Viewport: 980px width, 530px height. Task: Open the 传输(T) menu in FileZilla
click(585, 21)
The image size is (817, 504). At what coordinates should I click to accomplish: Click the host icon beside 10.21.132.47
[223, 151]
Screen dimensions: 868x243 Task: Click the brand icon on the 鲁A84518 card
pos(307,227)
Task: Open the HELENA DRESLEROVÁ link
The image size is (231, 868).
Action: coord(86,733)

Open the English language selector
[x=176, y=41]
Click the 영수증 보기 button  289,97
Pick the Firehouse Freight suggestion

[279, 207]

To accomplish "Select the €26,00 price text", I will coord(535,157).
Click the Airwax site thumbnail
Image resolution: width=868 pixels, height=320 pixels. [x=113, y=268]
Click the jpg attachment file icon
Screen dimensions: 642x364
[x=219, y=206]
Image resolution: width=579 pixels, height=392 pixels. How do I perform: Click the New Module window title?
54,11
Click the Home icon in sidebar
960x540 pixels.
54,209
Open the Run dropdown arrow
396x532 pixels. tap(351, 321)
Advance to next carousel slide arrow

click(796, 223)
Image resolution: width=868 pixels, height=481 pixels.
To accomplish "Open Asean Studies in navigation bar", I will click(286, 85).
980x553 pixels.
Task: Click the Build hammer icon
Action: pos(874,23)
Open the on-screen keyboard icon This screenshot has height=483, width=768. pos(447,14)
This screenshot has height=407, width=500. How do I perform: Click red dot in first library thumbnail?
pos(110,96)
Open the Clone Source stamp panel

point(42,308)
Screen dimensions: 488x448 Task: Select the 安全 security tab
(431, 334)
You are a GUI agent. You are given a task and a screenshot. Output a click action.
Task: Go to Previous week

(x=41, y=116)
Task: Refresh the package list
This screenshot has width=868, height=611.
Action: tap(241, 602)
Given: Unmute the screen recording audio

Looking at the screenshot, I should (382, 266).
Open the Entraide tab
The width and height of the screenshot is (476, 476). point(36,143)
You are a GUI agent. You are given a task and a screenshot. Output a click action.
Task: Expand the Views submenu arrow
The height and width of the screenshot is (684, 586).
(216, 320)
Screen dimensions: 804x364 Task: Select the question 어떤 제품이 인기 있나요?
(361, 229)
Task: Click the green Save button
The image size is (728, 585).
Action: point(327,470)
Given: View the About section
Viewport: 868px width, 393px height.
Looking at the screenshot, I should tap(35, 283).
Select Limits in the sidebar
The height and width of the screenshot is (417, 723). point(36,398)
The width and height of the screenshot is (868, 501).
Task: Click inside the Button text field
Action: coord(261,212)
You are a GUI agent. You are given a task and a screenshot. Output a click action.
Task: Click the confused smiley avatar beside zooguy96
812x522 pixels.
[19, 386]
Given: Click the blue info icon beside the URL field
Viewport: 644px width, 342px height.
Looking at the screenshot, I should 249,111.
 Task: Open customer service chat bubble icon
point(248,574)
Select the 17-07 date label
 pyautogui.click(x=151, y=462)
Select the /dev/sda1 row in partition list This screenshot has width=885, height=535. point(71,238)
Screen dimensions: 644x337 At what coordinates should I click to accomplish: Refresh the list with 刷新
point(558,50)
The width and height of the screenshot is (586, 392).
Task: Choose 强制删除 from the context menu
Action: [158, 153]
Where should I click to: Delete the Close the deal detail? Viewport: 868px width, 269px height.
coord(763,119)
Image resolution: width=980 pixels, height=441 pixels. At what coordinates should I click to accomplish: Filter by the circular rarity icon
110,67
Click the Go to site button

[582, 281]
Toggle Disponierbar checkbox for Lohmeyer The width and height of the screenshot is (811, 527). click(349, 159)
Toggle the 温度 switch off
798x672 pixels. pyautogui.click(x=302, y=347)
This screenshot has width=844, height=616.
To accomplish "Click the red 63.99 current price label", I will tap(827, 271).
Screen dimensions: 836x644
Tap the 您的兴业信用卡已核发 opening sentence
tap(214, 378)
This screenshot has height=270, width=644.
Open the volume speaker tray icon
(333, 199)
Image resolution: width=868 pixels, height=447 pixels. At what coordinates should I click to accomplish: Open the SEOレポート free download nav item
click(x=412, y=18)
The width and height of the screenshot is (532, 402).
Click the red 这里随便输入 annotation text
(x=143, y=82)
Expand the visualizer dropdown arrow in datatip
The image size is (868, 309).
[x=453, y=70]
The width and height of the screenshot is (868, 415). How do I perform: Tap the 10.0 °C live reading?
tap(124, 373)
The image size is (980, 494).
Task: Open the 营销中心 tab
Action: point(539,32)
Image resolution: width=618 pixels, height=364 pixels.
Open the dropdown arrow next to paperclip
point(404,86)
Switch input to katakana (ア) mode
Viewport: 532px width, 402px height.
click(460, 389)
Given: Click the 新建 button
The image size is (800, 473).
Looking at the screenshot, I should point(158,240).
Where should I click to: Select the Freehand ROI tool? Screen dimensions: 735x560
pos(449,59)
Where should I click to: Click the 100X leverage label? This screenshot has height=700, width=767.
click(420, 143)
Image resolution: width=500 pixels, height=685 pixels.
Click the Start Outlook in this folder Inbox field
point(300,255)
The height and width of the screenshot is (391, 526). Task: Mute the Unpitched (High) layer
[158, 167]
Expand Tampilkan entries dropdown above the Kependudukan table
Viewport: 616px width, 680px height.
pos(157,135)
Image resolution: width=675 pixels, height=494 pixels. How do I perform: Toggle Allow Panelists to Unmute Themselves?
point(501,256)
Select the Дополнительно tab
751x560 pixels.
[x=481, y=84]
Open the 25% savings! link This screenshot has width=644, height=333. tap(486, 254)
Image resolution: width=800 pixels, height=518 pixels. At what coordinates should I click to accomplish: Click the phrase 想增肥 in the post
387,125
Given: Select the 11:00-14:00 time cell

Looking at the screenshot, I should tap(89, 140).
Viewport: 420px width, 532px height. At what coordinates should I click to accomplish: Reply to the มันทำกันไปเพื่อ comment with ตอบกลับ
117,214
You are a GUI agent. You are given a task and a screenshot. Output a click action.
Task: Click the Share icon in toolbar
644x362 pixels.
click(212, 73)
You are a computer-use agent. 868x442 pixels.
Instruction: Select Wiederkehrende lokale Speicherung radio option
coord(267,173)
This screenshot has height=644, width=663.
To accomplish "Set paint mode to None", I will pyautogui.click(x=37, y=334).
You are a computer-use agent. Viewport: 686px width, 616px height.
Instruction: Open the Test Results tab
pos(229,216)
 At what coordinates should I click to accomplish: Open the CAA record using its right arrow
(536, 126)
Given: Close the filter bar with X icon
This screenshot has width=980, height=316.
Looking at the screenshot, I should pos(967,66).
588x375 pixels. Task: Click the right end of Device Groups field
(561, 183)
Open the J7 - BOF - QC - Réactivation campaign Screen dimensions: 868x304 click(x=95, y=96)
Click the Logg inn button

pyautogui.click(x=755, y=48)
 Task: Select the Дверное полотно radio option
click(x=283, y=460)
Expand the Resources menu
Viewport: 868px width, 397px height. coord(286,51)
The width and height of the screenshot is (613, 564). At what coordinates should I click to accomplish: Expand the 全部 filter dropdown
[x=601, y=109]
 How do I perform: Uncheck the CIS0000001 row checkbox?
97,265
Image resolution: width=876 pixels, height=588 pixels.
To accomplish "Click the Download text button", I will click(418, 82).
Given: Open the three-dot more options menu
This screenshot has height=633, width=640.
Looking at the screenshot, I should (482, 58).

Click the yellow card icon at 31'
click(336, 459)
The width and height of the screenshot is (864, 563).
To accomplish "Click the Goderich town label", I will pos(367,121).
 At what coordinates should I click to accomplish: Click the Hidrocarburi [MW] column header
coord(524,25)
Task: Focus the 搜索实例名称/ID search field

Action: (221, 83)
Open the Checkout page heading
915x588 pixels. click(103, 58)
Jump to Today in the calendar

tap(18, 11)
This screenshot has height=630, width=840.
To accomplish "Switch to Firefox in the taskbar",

▶ [What you should do]
Take every line above carrying "price" and return it.

▶ [Output of the task]
To accomplish "Select the €26,00 price text", I will coord(535,157).
To accomplish "Click the red 63.99 current price label", I will tap(827, 271).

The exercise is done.